Dédicace à Mme Morre-Lambelin

Ce recueil me plaît. La doctrine me paraît sans reproche, quoique le problème soit divisé en petits morceaux. Dans le fait le bonheur est divisé en petits morceaux. Chaque mouvement d’humeur naît d’un événement physiologique passager ; mais nous l’étendons, nous lui donnons un sens oraculaire ; une telle suite d’humeurs fait le malheur, je dis en ceux qui n’ont pas de graves raisons d’être malheureux, car c’est ceux-là qui sont malheureux par leur faute.
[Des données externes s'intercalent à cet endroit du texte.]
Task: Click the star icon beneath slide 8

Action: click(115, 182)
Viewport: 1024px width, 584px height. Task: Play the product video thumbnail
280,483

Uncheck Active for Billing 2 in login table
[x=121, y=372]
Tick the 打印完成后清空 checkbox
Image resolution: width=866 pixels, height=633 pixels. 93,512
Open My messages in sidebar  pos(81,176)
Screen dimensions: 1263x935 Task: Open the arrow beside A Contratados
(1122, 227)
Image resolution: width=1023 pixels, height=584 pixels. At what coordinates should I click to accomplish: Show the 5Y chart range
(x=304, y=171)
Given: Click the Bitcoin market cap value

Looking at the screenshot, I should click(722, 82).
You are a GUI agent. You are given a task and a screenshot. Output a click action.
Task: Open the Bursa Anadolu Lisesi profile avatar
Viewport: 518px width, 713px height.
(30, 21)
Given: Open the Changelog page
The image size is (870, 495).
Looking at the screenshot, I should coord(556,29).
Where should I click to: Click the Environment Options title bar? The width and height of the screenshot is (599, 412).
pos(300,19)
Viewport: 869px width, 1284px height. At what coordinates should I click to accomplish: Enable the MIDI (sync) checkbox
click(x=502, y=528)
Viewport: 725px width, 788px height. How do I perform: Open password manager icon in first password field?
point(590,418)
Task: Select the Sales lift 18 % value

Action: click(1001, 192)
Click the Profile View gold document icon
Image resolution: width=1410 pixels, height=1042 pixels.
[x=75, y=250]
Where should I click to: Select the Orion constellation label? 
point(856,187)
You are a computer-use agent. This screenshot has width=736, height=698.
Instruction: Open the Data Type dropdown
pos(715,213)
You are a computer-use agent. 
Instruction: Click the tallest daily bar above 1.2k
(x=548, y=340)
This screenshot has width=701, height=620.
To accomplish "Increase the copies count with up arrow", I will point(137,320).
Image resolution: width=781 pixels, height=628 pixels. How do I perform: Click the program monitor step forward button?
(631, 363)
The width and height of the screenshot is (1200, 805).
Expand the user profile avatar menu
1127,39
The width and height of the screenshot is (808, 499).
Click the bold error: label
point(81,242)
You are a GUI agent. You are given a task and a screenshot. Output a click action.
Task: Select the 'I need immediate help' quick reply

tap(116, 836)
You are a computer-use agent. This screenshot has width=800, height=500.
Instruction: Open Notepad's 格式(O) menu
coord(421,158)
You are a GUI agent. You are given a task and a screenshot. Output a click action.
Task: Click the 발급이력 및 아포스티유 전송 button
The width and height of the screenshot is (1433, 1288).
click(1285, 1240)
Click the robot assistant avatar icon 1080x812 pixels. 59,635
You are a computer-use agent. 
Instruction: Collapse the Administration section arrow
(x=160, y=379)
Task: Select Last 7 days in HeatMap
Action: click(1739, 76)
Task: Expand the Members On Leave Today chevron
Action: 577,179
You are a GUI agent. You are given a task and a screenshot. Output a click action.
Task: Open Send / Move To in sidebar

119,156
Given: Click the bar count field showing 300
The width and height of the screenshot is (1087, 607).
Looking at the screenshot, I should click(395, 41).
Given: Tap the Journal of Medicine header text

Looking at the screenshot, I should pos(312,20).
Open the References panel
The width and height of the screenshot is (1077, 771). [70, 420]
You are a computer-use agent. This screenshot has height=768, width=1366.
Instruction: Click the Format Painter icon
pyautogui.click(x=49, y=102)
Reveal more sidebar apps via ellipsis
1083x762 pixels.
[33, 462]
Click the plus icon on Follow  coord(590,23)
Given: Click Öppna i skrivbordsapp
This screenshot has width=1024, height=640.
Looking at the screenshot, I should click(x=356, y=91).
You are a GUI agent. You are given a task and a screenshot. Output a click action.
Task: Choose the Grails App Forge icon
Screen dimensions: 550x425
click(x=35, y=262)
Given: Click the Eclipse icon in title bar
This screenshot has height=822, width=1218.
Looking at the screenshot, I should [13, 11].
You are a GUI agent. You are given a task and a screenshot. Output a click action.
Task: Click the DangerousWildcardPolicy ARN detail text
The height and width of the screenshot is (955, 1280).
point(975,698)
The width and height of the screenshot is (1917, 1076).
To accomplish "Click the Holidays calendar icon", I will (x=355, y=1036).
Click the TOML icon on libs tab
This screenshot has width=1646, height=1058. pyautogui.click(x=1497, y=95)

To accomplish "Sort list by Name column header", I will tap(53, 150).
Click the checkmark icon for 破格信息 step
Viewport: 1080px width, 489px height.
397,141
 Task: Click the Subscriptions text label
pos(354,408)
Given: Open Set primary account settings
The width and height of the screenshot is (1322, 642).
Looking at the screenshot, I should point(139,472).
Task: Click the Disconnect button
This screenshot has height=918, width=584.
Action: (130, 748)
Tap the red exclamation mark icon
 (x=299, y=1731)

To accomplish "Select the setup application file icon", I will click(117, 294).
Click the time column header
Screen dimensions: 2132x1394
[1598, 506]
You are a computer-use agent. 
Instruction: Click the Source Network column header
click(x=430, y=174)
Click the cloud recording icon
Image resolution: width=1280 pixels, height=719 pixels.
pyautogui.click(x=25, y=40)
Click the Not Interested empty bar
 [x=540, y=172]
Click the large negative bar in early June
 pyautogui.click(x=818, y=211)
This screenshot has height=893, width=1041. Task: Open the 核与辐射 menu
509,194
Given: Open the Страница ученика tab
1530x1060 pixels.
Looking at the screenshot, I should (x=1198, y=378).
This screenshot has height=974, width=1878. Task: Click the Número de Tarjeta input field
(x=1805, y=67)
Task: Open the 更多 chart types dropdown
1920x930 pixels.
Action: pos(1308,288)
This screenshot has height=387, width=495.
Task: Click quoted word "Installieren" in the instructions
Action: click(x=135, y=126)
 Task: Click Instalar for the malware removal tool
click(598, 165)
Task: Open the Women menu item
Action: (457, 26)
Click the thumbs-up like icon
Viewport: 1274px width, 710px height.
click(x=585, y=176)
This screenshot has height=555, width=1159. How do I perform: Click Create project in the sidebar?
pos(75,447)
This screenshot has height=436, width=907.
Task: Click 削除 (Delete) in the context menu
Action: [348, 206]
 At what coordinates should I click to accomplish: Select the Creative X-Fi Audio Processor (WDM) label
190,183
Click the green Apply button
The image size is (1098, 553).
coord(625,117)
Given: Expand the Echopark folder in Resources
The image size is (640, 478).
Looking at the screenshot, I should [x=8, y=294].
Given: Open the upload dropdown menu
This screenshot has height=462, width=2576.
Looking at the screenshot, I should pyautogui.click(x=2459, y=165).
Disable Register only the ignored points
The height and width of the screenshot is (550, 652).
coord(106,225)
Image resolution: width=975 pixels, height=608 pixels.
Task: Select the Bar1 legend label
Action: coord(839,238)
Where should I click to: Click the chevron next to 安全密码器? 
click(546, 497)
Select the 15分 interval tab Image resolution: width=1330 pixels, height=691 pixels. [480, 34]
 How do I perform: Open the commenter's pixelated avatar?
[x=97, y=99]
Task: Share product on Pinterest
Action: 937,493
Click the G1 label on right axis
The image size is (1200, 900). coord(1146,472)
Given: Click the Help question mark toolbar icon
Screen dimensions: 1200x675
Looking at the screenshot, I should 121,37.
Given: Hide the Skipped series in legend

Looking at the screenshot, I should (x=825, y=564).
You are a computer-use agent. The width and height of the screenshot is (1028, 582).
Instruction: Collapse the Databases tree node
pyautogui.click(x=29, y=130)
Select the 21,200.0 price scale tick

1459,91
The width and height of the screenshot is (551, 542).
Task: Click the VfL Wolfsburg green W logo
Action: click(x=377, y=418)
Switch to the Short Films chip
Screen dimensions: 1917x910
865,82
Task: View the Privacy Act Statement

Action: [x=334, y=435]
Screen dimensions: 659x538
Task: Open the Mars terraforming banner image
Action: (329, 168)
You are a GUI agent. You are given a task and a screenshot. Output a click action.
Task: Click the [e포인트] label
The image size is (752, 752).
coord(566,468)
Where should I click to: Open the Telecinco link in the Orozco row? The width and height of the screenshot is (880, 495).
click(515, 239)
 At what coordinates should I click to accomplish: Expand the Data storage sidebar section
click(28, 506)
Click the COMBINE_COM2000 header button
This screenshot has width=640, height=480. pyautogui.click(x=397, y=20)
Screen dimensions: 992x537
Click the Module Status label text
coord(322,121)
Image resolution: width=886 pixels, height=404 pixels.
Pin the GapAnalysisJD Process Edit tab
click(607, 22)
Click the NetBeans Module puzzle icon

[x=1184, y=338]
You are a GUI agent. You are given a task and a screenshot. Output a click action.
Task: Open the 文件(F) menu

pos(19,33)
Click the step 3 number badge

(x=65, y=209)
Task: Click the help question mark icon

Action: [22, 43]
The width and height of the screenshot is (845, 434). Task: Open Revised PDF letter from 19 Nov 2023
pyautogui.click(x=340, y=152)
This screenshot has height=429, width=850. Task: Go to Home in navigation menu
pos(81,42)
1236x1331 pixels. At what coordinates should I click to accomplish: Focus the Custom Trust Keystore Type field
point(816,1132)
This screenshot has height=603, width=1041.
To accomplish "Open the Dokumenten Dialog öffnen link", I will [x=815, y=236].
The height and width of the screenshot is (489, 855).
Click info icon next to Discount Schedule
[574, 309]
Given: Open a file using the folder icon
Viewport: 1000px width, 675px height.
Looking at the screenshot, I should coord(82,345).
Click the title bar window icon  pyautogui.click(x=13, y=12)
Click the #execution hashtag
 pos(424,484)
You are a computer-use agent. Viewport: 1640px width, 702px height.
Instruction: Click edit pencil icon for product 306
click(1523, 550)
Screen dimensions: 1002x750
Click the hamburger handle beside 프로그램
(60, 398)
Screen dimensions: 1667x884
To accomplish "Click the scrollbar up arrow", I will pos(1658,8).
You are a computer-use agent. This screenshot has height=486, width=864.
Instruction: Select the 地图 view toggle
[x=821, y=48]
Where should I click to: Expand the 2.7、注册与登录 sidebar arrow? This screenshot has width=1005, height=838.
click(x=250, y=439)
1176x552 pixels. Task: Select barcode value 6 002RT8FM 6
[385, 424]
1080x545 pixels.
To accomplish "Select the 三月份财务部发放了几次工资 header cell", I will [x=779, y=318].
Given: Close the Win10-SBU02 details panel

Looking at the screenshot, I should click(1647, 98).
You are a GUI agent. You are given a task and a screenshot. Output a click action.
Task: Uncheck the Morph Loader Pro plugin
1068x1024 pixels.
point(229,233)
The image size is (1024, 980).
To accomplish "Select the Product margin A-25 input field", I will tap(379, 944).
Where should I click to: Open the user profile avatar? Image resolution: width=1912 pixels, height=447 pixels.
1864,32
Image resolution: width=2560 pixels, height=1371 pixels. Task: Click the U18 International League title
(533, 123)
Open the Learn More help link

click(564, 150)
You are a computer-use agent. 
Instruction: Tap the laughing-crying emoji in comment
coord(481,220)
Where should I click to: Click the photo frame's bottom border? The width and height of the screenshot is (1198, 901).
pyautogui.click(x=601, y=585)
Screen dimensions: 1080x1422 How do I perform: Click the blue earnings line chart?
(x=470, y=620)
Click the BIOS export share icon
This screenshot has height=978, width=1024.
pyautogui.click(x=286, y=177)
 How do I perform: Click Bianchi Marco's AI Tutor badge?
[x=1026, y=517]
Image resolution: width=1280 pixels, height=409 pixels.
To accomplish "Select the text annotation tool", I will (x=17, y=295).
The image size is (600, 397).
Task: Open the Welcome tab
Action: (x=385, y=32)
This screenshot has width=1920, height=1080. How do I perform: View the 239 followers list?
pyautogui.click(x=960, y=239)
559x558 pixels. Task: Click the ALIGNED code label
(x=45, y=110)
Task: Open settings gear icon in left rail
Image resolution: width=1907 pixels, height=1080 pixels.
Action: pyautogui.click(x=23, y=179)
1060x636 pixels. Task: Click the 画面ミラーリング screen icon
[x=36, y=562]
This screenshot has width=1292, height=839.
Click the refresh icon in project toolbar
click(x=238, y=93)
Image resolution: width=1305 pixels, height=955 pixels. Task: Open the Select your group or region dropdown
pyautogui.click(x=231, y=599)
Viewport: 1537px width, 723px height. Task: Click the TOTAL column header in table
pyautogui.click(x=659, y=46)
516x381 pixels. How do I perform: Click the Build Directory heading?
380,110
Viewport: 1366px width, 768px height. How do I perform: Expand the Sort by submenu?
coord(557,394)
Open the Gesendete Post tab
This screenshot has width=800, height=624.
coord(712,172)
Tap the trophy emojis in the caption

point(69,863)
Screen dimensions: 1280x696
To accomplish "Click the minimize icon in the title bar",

Les vrais malheurs, je n’en ai rien écrit ; et pourtant je crois qu’on y ajoute encore par l’humeur. Vous vous souvenez d’un mot de Gaston Malherbe du temps qu’il était sous-préfet de Morlaix : « Les fous sont des méchants » me dit-il. Que de fois j’ai eu occasion de répéter ce mot-là. Et je crois que le commencement de la folie est une manière irritée de prendre tout, même les choses indifférentes ; c’est une humeur de théâtre, bien composée, bien jouée, mais qui dépasse toujours le projet par une fureur d’exprimer. Cela est méchanceté par un besoin de communiquer le malheur ; et ce qui irrite alors dans le bonheur des autres, c’est qu’on les juge stupides et aveugles. Il y a du prosélytisme dans le fou, et premièrement une volonté de n’être pas guéri. On s’instruit beaucoup si l’on pense que les coups heureux de la fortune ne peuvent guérir un fou. Ce n’est qu’un cas grossi, qui ressemble à nous tous. Une colère est terrible si l’on souffle sur le feu, ridicule si on la regarde aller. C’est ainsi que le bonheur dépend des petites choses, quoiqu’il dépende aussi des grandes. Et cela je l’aurais dit et expliqué si j’avais écrit un Traité du bonheur ; bien loin de là nous avons choisi (et vous d’abord) des Proposse rapportant au bonheur par quelque côté. Je suppose que cette manière de faire n’est pas sans risque ; car le lecteur ne considère pas ce que l’auteur a voulu. Quoi que dise la préface, il attend toujours un traité. Peut-être suis-je né pour écrire des traités ; sur le modèle du Système des Beaux-Arts. Ce bavardage a pour fin de vous dédier ce bel exemplaire d’un recueil qui traduit premièrement votre libre choix.